= Synodicon Vetus =

The Synodicon Vetus, also called Libellus Synodicus, is an anonymous, pseudo-historical book about early Christianity, written in the 9th century AD but largely based on earlier Greek sources. It contains information on synods and ecumenical councils from the first century up through the year 887.

==Contents==
Each chapter records the history of one single ecumenical council, and contains information digested from earlier sources such as the Historia Ecclesiastica of Eusebius, and the work of the same name by Socrates of Constantinople. There are also myriad very specific details that do not appear in any other historical work - such as the number of bishops who attended any given council - that some scholars have suggested are inventions of the author's imagination rather than fact. Likewise, it has been suggested that some synods or councils recorded in the Synodicon Vetus did not even happen.

The Synodicon Vetus is also the earliest source that asserts the canonical books of the Bible were decided at the First Council of Nicaea. French Enlightenment writer Voltaire popularized the idea in the 18th century, and Christian radical Robert Taylor revived it in the 19th, but all instances of this assertion seem to trace back to the Synodicon Vetus, which relates:
The canonical and apocryphal books it distinguished in the following manner: in the house of God the books were placed down by the holy altar; then the council asked the Lord in prayer that the inspired works be found on top and the spurious on the bottom.

Modern scholars reject this notion and deem the development of the Christian biblical canon nearly complete (with exceptions known as the Antilegomena, written texts whose authenticity or value is disputed) by the time the Muratorian fragment was written.

==History==
The Synodicon Vetus is presumed to have been written soon after its last recorded ecumenical council, at the end of the 9th or beginning of the 10th century, between 887 and 920, but most likely at the end of the 9th century.

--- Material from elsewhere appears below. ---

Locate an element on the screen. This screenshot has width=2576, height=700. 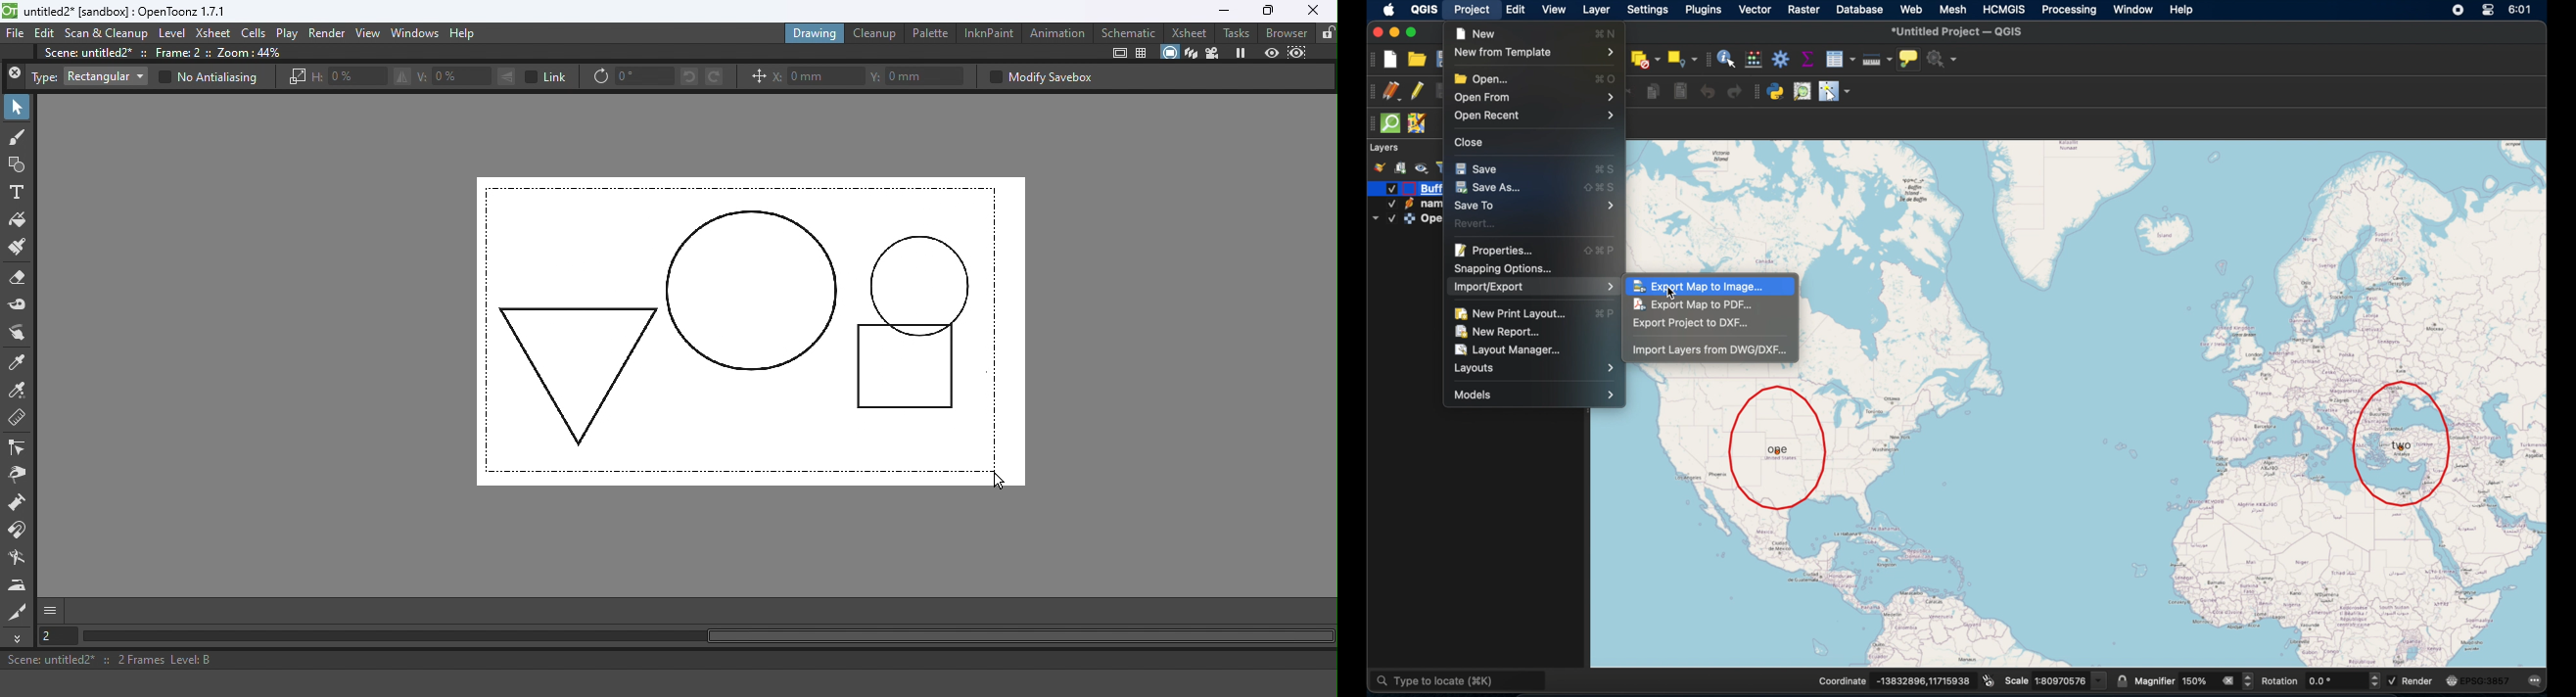
export map to image is located at coordinates (1703, 285).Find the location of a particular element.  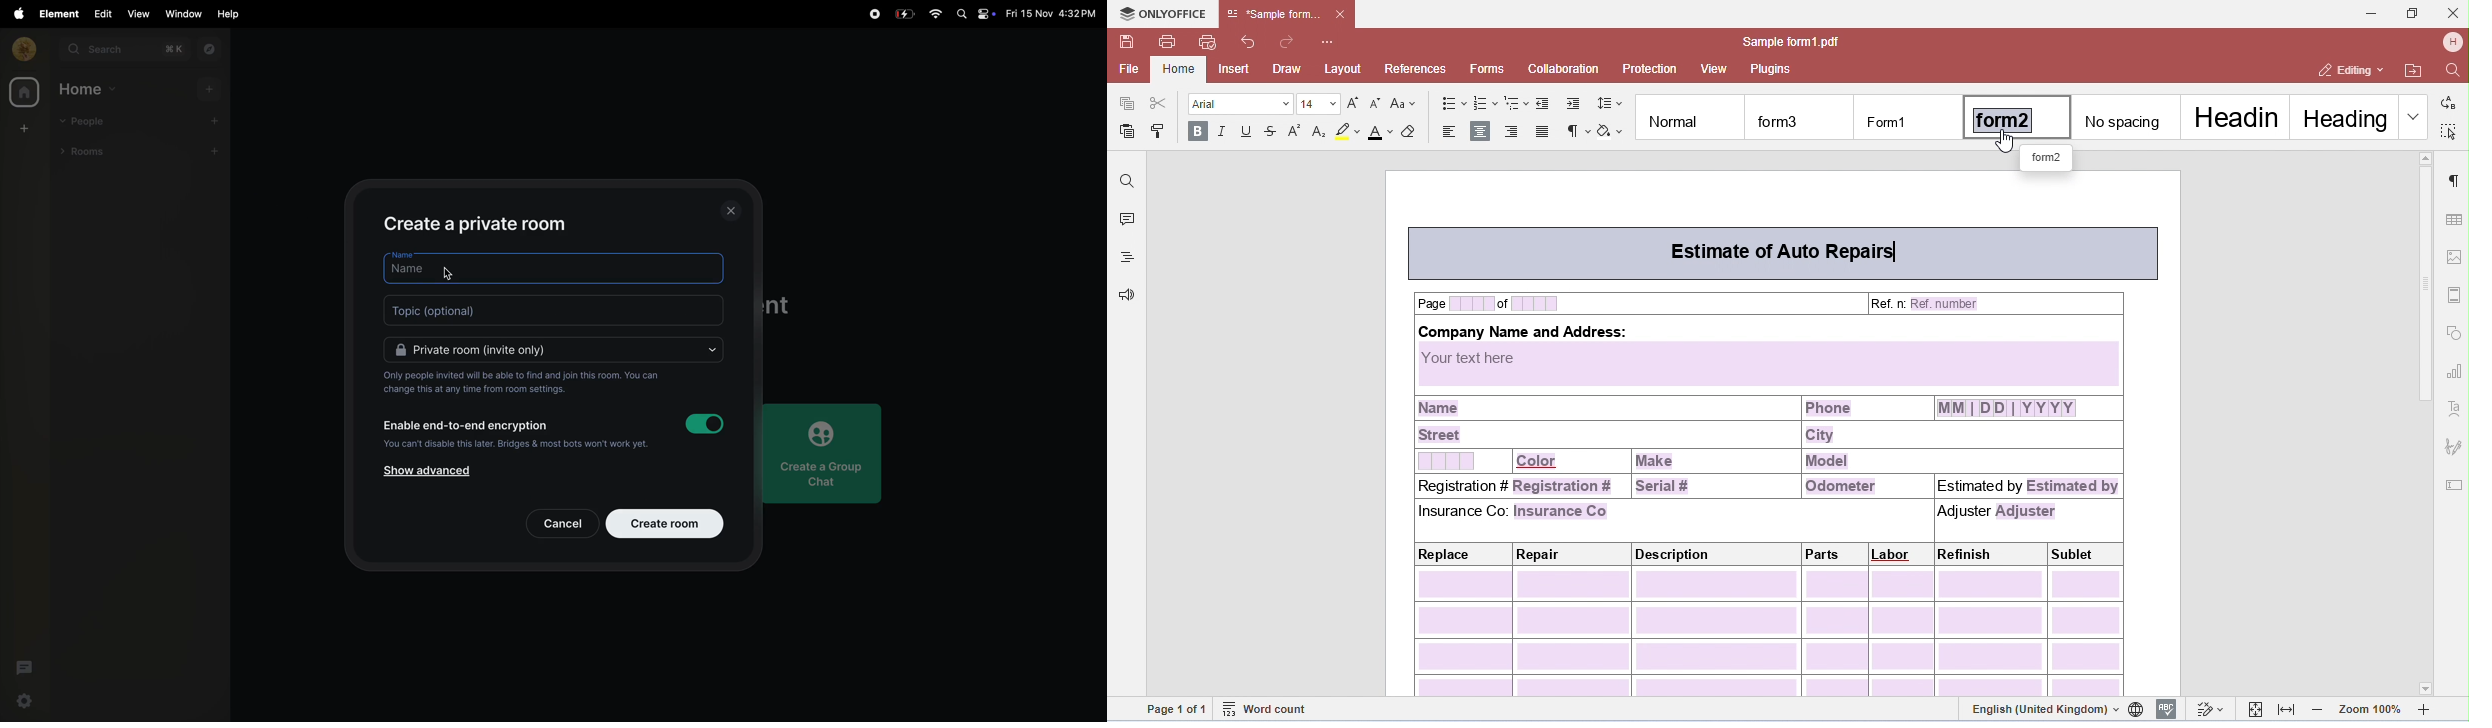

It circulated for centuries in handwritten copies, and was first printed in 1601, produced by theologian Johannes Pappus, who worked from a shortened version he obtained from the prolific scribe and bookseller Andreas Darmarios, who was said to have brought an original manuscript out of the Morea. Darmarios had somewhat of a questionable reputation that has led some scholars to blame him for the introduction of various errors and supposed fabrications to the work.

It is published complete, both in Greek and Latin, in the Bibliotheca Graeca of Johann Albert Fabricius. It is also published entire in the Bibliotheca juris canon veteris of Christophe Justel and Guillaume Voël (using the Latinized names "C. Justellus" and "G. Voellus"), and in the Conciliorum Collectio of Jean Hardouin. Giovanni Domenico Mansi, in his collection "Sacrorum conciliorum nova et amplissima collectio", included this work under the name Libellus Synodicus, but he separated its various parts, distributing them throughout his work under the various councils to which they pertained.

There are two major versions of this work in manuscript form today, named "g" and "b", depending on which branch of the tradition they are from.

==Criticism==
The work holds a dubious reputation among scholars. Some consider it to have important information not recorded elsewhere, while others consider it to be a confused jumble of misinformation. The more charitable critics have called it "mediocre", while others describe it as "inaccurate, unreliable, generally untrustworthy, and teeming with errors". Still others, while acknowledging the factual shortcomings of the text, rate it as being a valuable document of the eastern Christian perspective on western Christianity. The Synodicon Vetus for example ignores western synods that occurred after the year 400 or so, and the popes are spoken of with respect and reverence.